I tell him that he’ll probably feel it the morning he wakes up and doesn’t have to go to his day job.
“I didn’t even think about that,” he laughs. “It will probably hit me then.”
What has already hit Newson is that he’s in for a fight against Brazil’s Ramos, a fighter on the verge of the top 15 who has gone 3-1 in the UFC. Newson wasn’t keeping an eye on Ramos, but after finding out that he was fighting him, he got a crash course in his next opponent.
“I only heard about him as soon as I got the call,” said Newson. “I looked him up and he’s pretty good. I believe his UFC jitters are behind him because he’s already had four fights in the UFC and he’s no slouch. They’re definitely putting me in deep waters for my first UFC fight. But you know what, I should not be surprised. I knew after that knockout in Vegas that there were going to be tough fights; I just didn’t know that they were gonna be for the UFC. And now that we’re here, we’re good. We’re where we want to be right now.”
That knockout in Vegas over Soslan Abanokov on May 9 took just 80 seconds, and it put him on the UFC’s radar.

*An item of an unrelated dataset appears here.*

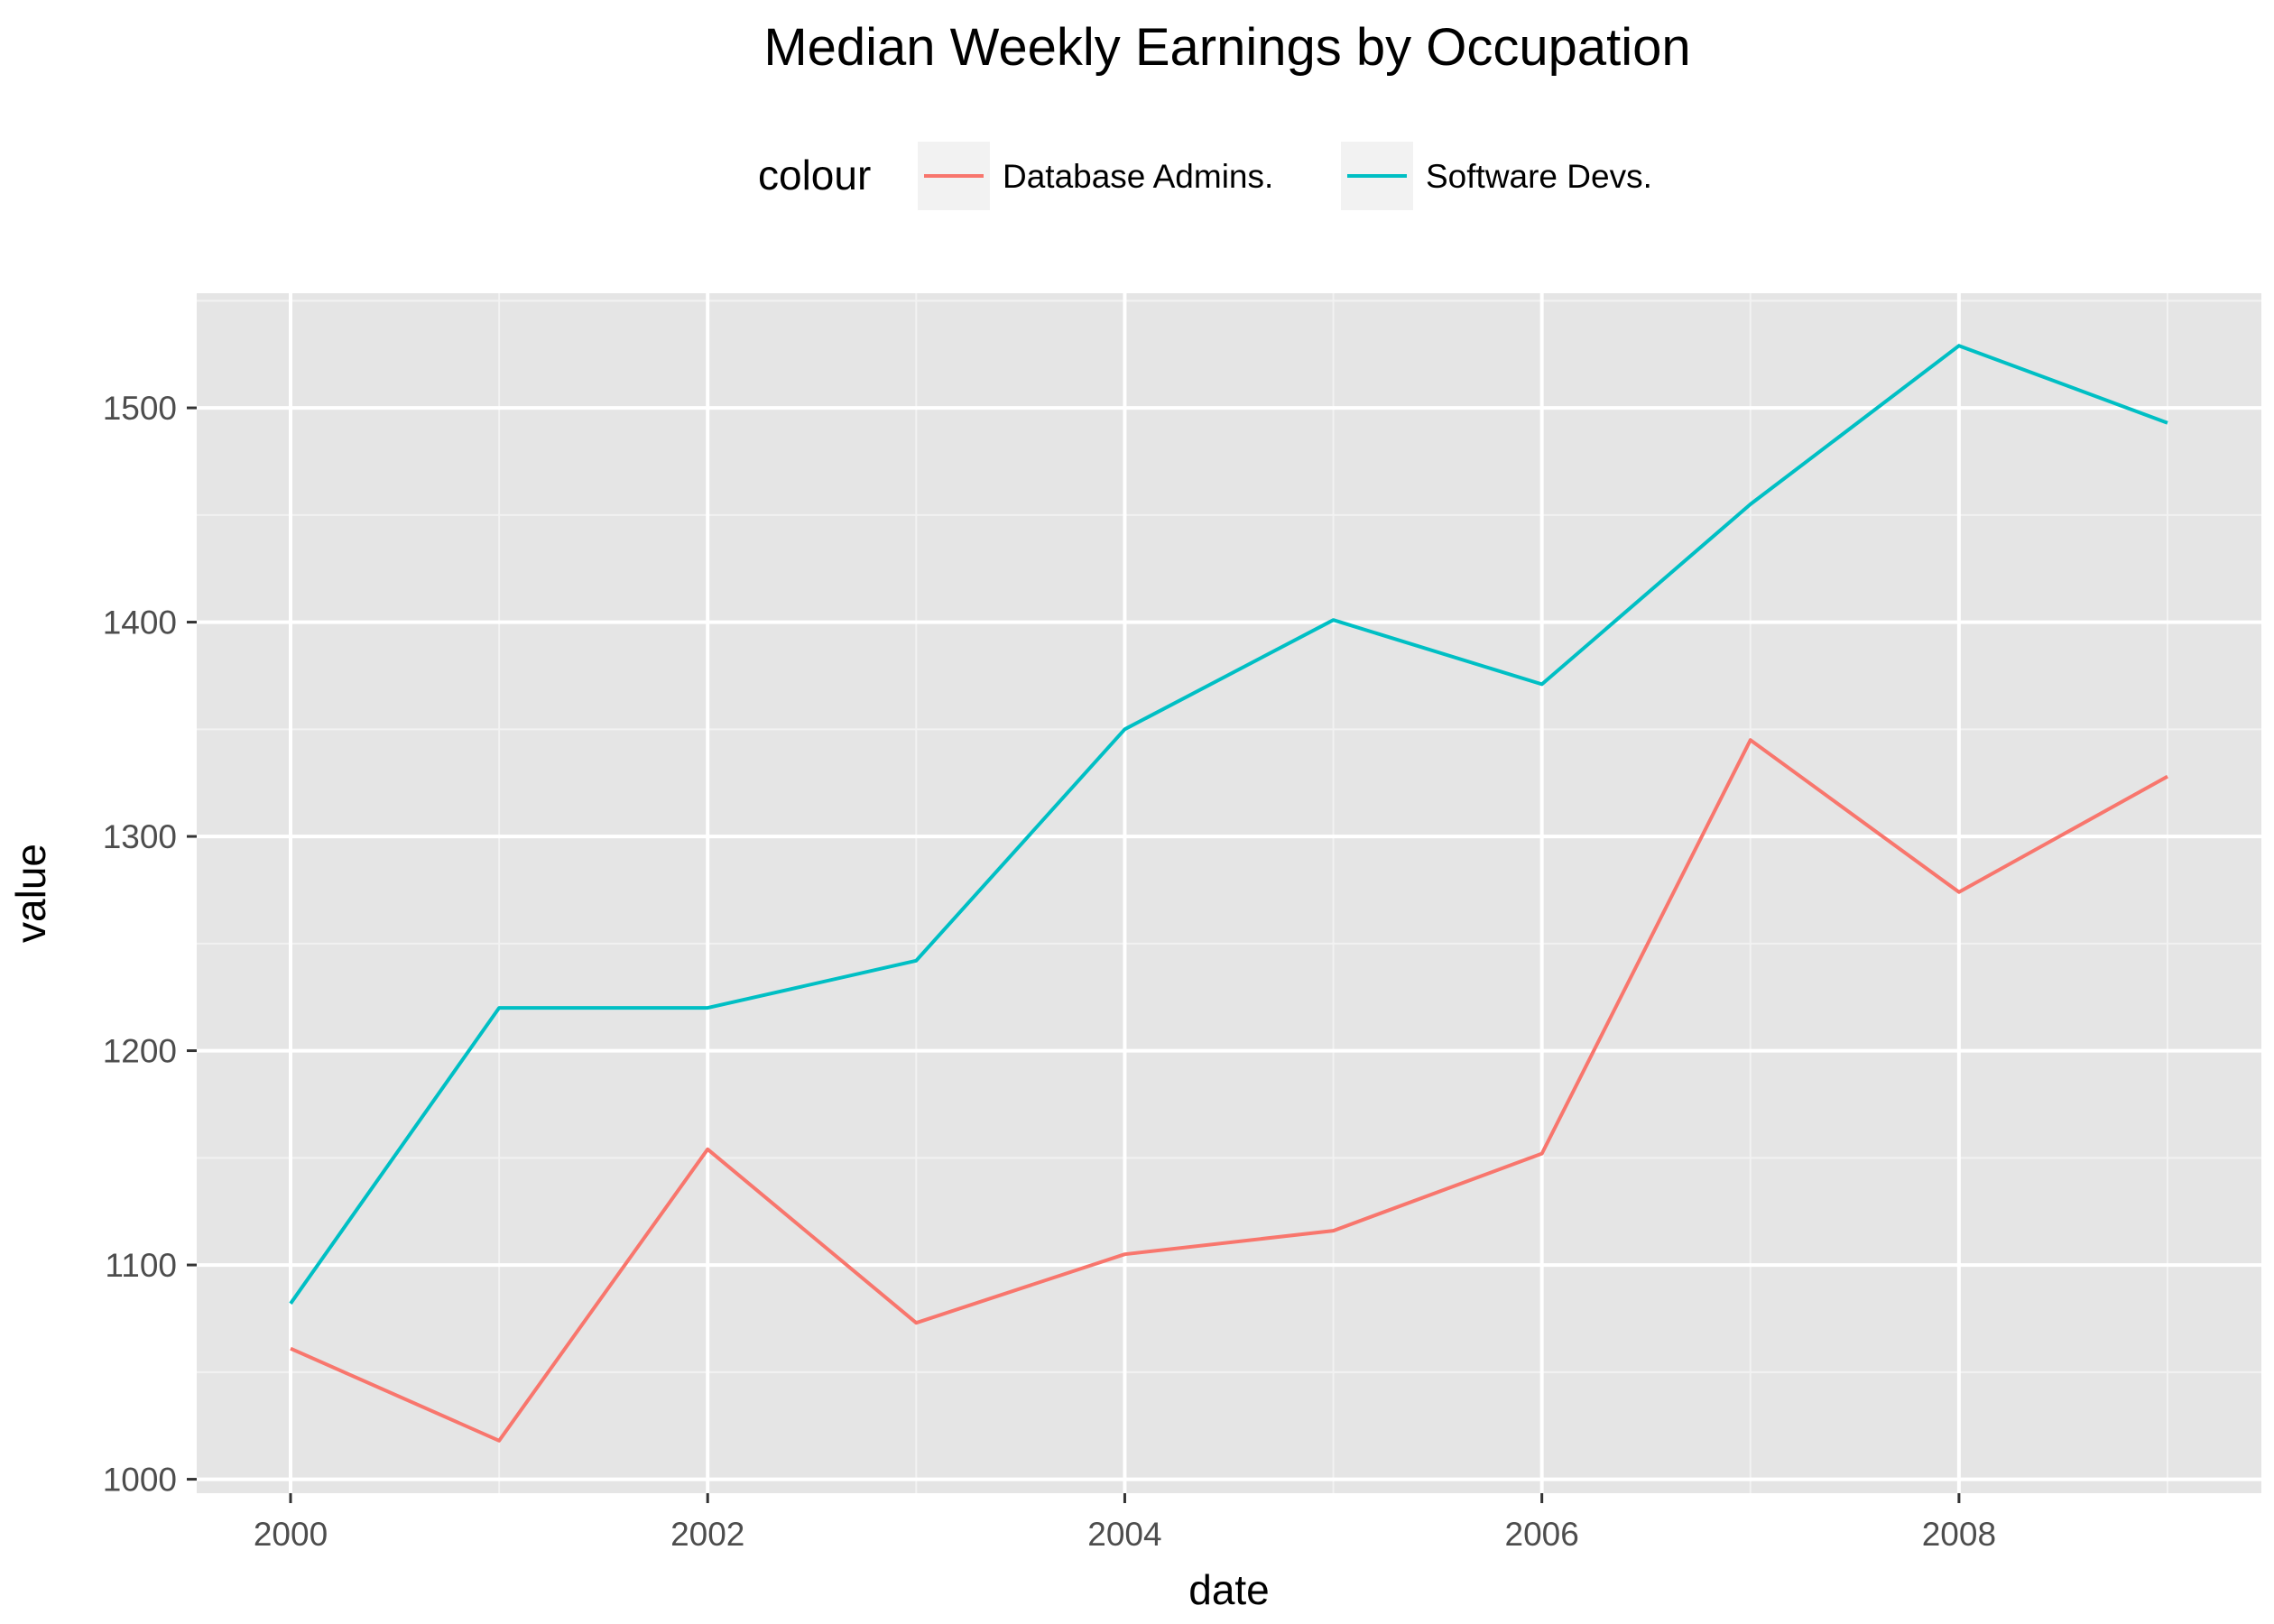 This screenshot has width=2274, height=1624. What do you see at coordinates (140, 622) in the screenshot?
I see `y-tick-label: 1400` at bounding box center [140, 622].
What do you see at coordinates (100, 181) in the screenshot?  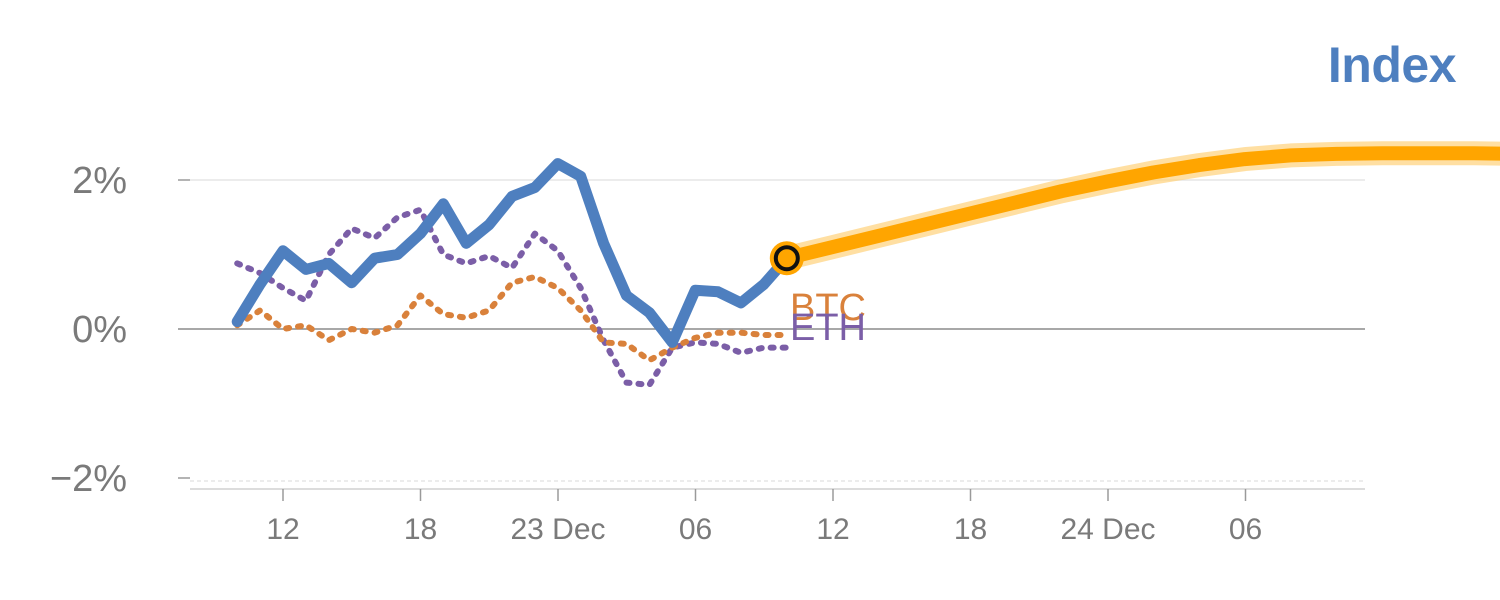 I see `y-tick-label: 2%` at bounding box center [100, 181].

Now he’s here. And while he’s the underdog, that’s no problem at all for the man named after one of America’s most beloved rock bands.
“I don’t like to be cocky and I really don’t like cocky people,” said Newson. “I feel like if I do that, I’m not gonna like myself, so I keep a low profile on how really good I am. But I really hope this guy underestimates me. It makes for easy fights.”